[EXTRACT TO READ — start]
Thousands of years before the Nobel Award winning-scientist Linus Pauling produced evidence for the healing powers of vitamin C, Ayurvedic doctors were using Amla — often referred to as Indian Gooseberry — as a curative. Amla is among the most antioxidant-rich foods produced in nature. The berry has been studied for myriad benefits and uses, including boosting immunity; defending against oxygen-robbing free radical cells; potentially slowing the aging process.
The plant belongs to the Euphorbiaceae family and ripens in the autumn in the wet forests and hilly areas of the Indian subcontinent. The tree that bears this remarkable fruit is considered sacred in India, where it is eaten with salt and chili powder or made into pickles or sugared candy. While Amla is sour, it leaves an aftertaste of sweetness when eaten raw. Paradoxically, this sour fruit reduces stomach acidity and is frequently for gastric issues, ulcers, heartburn, and acid reflux in Ayurvedic medicine.
Amla may help fight some systemic health conditions, and mitigate cellular damage. Herbal researcher Vidhi Bhatia wrote that the use of Amla “originates from the 5,000 year old traditional Indian medical system of Ayurveda — particularly “Rasayana” — a discipline focusing on the enhancing good health, supporting the immune system, and rejuvenating and revitalizing the body and mind.”
A hundred grams of raw Amla contains 478 mg of Vitamin C. By comparison, a lemon contains 77 mg of vitamin C per 100 grams.
She continues, “In India, Amla is also popularly used in hair oils, with advertisements screaming of its ability to make hair healthy, thick, long and shiny. Not surprisingly, it is believed to have several medicinal properties. It was, and still is used extensively not only in India, but also in Iran, Iraq, Thailand, China, Italy, Germany (et cetera) as a laxative and diuretic — the list goes on.”
As a food rich in Vitamin C, Amla supports the adrenal glands, used for cellular energy, and supports the health of skin and blood vessels. As a fibrous food, Amla has been used to relieve constipation and other abdominal health issues. It may also be beneficial in supporting liver and heart health.
Amla in Traditional Indian Medicine
Meenakshi Nagdeve, co-founder of Organic Facts online, wrote that because of its powerful antioxidant properties, Amla is often used in Ayurvedic medicine to boost skin and hair health, as well as overall immunity of the body.
[EXTRACT TO READ — finish]
[INPUT DATA — start]
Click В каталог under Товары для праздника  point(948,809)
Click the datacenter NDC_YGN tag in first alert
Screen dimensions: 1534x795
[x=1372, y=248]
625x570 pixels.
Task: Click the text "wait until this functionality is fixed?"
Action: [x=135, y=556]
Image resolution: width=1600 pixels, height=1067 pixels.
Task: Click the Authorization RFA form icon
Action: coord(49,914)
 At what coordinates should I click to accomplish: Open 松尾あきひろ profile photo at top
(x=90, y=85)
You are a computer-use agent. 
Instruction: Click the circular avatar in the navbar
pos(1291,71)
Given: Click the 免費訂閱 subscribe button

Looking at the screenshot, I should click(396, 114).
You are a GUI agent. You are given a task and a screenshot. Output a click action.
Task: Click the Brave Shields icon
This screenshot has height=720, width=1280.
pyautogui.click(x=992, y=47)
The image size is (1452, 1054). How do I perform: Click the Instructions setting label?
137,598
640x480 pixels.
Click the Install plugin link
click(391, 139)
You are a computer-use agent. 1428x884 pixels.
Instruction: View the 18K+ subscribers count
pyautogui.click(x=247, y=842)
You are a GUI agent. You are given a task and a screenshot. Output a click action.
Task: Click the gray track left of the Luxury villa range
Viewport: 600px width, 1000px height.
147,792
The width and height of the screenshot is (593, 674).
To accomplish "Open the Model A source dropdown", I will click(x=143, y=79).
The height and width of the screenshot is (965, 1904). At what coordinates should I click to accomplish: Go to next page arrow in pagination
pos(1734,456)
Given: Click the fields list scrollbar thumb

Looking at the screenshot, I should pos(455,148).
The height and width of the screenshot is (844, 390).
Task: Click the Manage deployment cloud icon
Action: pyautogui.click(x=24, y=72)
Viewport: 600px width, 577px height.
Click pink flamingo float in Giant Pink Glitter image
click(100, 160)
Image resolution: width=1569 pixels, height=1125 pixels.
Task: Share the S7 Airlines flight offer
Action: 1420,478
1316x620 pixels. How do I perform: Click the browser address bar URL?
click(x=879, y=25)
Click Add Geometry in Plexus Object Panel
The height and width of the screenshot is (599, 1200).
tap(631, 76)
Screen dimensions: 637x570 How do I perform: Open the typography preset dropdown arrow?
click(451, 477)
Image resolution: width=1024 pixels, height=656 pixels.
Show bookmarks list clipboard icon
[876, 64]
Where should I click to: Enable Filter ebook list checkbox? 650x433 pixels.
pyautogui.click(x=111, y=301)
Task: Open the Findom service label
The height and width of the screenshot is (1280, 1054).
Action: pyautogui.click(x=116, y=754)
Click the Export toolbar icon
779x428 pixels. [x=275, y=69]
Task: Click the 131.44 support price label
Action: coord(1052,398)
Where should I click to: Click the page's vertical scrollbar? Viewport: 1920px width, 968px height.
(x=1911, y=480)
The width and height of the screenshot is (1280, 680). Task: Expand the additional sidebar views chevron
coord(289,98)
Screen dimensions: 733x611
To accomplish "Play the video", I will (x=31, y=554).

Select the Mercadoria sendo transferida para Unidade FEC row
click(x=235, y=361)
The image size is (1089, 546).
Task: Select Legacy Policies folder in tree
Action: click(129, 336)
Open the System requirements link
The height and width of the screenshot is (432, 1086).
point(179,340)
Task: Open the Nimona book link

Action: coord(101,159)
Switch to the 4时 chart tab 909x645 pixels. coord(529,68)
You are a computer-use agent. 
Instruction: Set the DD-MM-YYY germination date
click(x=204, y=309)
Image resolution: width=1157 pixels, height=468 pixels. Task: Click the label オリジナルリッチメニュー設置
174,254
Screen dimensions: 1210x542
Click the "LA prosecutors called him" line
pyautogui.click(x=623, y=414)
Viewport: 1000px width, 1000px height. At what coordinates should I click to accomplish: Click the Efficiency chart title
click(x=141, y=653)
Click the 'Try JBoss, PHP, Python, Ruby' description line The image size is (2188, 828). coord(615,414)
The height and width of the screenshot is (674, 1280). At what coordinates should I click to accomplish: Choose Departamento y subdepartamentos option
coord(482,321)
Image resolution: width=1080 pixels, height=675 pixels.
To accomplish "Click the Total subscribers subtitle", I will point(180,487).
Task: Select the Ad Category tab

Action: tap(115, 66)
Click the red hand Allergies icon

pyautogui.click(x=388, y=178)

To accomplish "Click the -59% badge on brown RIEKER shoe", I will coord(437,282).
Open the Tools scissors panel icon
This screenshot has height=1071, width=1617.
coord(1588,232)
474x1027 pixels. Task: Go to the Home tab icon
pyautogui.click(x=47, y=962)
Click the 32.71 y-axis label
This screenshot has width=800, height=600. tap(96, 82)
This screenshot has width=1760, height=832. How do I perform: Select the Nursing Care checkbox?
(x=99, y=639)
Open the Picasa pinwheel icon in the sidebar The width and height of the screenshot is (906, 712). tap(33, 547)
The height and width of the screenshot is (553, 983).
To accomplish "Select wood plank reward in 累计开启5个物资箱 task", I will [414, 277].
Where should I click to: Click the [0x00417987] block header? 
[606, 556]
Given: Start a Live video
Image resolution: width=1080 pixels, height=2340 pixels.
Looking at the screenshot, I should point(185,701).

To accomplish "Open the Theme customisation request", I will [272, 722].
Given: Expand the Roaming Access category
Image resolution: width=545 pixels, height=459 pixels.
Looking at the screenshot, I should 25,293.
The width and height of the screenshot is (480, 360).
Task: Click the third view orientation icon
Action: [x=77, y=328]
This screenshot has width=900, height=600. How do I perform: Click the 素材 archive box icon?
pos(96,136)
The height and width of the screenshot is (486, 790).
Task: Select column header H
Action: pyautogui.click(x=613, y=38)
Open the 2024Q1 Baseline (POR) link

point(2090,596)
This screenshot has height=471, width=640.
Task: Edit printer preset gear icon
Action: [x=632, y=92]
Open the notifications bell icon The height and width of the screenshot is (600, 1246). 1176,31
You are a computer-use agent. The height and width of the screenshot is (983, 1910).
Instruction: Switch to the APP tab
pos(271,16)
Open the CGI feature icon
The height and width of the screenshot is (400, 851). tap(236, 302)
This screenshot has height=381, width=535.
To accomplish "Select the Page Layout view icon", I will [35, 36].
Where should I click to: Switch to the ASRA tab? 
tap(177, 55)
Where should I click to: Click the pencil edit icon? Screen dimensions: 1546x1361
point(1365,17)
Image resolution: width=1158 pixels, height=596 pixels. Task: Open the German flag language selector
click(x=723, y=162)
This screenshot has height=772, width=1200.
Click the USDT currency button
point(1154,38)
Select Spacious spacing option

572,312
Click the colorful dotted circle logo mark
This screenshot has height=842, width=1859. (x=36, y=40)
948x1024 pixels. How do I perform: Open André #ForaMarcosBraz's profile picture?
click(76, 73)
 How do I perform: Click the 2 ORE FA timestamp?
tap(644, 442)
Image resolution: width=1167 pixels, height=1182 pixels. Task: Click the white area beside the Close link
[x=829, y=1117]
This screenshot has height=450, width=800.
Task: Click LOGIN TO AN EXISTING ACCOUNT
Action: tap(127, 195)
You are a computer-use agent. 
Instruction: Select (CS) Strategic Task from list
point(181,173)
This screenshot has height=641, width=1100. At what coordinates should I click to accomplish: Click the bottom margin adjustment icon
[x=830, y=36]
[INPUT DATA — finish]
▶ **TASK DETAILS**: Write the next part of the article on Amla, starting right after its final sentence. The material has no connection to the article on Amla.

▶ **TASK OUTPUT**:
As a vital ingredient of Triphala, Amla plays a role in this traditional herbal Indian formulation for supporting digestion and the immune system. Amla acts as a diuretic agent and is therefore thought to enhance food absorption, balance stomach acids, fortify the liver, and nourish the brain and mental functioning. It may also strengthen the lungs, improves skin quality, and promote healthy hair.
Herbs List, A Guide To Medicinal Herbs, reports that Amla may also be an excellent anti-inflammatory, helpful for joint pain and swelling. Unlike anti-inflammatory drugs that tend to create side effects, foods such as Amla allow the body to naturally work through the inflammatory process of healing and defense. This potent herb has also been traditionally used to reduce fevers, strengthen the heart, control blood sugar, treat urinary tract infections, and improve eyesight. It has even been prescribed for stress-reduction and relaxation, especially because of its now-known benefits to the adrenal glands that rely on Vitamin C for health and function.
The editors of Herbs List note that Amla may improve fertility, strengthen the lungs, and feed the immune system. Plus, the fruit is considered an exfoliating and astringent agent. Regular use is said to make the skin look younger and tighter. It is often used to make hair more lustrous and healthy-looking, as well as to prevent hair from turning grey.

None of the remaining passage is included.